WHAT IS BEING ASKED → Could you retype the passage below on societies' resilience to environmental crisis, starting at the words "Peregrine trained research" and stopping after "in crisis situations."?

PASSAGE FOR REVIEW →
=== Section Start ===
Peregrine trained research assistants to code ancient societies that faced severe environmental crises according to where they fell on scales of “corporate-exclusionary” (level of participation in decision making) and “looseness-tightness” (enforcement of social norms). They also coded how resilient the societies were by evaluating seven variables – population, health and nutrition, conflict, household organization, village organization, regional organization, and communal ritual – both before and after the environmental crises occurred. You’ll notice how many of these variables are similar to those used by the LTVTP-NABO collaboration I highlighted in the previous post, reflecting the basic kinds of human well-being we hope to be able to maintain even in crisis situations.
Peregrine found a positive relationship between resilience to environmental crisis and high levels of participation in decision making*. When leadership was more fluid and open to input and action at local levels, societies were more resilient, maintaining higher levels of well-being throughout the crisis. Peregrine found the opposite for enforcement of social norms, however; societies with strict enforcement of social norms were less resilient to environmental crisis. For the diversity of cultures and over the long time scales studied by Peregrine, rigid codes of behavior were detrimental.
=== Section End ===
RECORD SET →
=== Section Start ===
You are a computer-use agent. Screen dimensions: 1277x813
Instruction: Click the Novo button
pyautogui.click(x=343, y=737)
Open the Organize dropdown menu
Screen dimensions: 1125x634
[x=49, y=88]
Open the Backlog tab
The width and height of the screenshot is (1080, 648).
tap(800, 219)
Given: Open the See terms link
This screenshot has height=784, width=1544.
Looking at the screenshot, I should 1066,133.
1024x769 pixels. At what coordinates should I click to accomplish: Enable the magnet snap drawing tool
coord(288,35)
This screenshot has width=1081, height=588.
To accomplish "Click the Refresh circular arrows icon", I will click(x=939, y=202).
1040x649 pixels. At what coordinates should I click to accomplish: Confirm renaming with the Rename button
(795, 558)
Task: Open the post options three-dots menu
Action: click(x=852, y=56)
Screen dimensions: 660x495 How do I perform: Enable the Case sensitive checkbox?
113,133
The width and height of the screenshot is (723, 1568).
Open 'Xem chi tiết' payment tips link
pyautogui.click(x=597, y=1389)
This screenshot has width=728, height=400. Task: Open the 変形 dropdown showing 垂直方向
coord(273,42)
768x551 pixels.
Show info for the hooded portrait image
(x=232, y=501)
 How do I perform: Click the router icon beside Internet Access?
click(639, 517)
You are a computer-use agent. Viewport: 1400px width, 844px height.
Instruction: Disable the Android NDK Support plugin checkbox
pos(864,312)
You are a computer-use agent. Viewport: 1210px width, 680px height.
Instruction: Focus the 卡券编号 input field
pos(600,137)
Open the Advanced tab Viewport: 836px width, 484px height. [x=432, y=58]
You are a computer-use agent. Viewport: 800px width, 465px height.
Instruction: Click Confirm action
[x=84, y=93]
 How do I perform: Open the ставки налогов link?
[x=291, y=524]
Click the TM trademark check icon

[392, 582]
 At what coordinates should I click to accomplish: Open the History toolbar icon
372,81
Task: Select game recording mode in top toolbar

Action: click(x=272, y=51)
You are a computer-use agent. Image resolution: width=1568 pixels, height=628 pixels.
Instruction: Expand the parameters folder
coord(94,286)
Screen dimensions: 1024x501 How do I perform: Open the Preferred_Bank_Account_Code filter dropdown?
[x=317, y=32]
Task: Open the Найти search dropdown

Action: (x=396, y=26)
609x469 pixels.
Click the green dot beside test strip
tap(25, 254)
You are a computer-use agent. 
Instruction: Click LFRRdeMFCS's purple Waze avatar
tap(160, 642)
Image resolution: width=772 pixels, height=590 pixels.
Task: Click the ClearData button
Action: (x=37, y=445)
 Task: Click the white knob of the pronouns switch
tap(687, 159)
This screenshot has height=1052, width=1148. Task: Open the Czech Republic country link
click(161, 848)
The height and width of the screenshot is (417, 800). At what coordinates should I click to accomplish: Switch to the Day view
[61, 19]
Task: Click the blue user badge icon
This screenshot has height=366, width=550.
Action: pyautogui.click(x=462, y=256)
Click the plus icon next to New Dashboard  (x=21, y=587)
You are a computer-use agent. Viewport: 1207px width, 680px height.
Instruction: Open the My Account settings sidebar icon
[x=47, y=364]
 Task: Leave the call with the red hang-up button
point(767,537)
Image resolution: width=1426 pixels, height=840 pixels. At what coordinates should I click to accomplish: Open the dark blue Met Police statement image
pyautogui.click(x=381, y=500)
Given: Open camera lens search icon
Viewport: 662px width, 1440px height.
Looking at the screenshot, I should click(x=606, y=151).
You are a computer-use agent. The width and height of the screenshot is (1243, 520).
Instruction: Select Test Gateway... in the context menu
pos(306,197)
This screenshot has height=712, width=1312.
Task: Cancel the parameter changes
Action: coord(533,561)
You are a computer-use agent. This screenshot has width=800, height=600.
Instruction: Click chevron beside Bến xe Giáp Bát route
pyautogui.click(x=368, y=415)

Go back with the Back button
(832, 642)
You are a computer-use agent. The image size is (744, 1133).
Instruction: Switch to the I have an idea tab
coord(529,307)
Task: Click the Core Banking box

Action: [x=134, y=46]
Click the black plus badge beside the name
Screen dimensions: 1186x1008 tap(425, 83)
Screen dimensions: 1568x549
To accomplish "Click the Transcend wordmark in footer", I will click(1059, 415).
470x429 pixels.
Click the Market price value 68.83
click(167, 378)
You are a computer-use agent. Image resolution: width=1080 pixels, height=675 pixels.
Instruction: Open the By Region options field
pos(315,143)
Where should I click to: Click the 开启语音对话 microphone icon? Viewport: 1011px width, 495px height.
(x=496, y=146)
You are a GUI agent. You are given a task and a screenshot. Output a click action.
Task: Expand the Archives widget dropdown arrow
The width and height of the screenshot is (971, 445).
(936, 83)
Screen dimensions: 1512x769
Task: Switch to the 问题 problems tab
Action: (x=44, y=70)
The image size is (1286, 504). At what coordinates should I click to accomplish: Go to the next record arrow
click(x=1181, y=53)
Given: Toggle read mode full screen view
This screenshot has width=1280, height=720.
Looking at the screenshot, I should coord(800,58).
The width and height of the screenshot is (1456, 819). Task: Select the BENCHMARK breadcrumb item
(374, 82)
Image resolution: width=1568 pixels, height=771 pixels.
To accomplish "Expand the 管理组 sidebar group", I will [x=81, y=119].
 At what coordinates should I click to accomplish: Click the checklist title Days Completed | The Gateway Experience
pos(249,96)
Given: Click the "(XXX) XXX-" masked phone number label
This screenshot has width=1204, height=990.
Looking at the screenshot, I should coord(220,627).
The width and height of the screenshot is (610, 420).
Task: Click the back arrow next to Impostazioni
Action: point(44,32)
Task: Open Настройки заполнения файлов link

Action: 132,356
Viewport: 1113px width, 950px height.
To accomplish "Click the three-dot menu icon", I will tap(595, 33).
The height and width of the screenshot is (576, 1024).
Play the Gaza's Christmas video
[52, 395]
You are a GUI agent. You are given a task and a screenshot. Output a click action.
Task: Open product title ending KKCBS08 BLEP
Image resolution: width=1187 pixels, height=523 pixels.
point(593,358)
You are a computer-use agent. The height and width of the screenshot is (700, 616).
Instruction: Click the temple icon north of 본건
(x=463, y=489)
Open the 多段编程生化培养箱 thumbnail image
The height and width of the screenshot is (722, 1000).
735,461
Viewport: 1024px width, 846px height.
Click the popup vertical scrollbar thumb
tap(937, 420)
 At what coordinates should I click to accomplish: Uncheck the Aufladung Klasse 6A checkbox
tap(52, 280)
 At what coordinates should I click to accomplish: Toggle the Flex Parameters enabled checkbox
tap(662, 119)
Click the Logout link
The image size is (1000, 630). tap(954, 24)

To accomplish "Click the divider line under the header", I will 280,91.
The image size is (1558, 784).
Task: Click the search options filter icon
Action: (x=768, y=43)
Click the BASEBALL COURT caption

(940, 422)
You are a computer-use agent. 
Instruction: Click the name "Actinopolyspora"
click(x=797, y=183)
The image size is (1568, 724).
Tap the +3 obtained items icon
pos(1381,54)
=== Section End ===
ANSWER SPACE →
Peregrine trained research assistants to code ancient societies that faced severe environmental crises according to where they fell on scales of “corporate-exclusionary” (level of participation in decision making) and “looseness-tightness” (enforcement of social norms). They also coded how resilient the societies were by evaluating seven variables – population, health and nutrition, conflict, household organization, village organization, regional organization, and communal ritual – both before and after the environmental crises occurred. You’ll notice how many of these variables are similar to those used by the LTVTP-NABO collaboration I highlighted in the previous post, reflecting the basic kinds of human well-being we hope to be able to maintain even in crisis situations.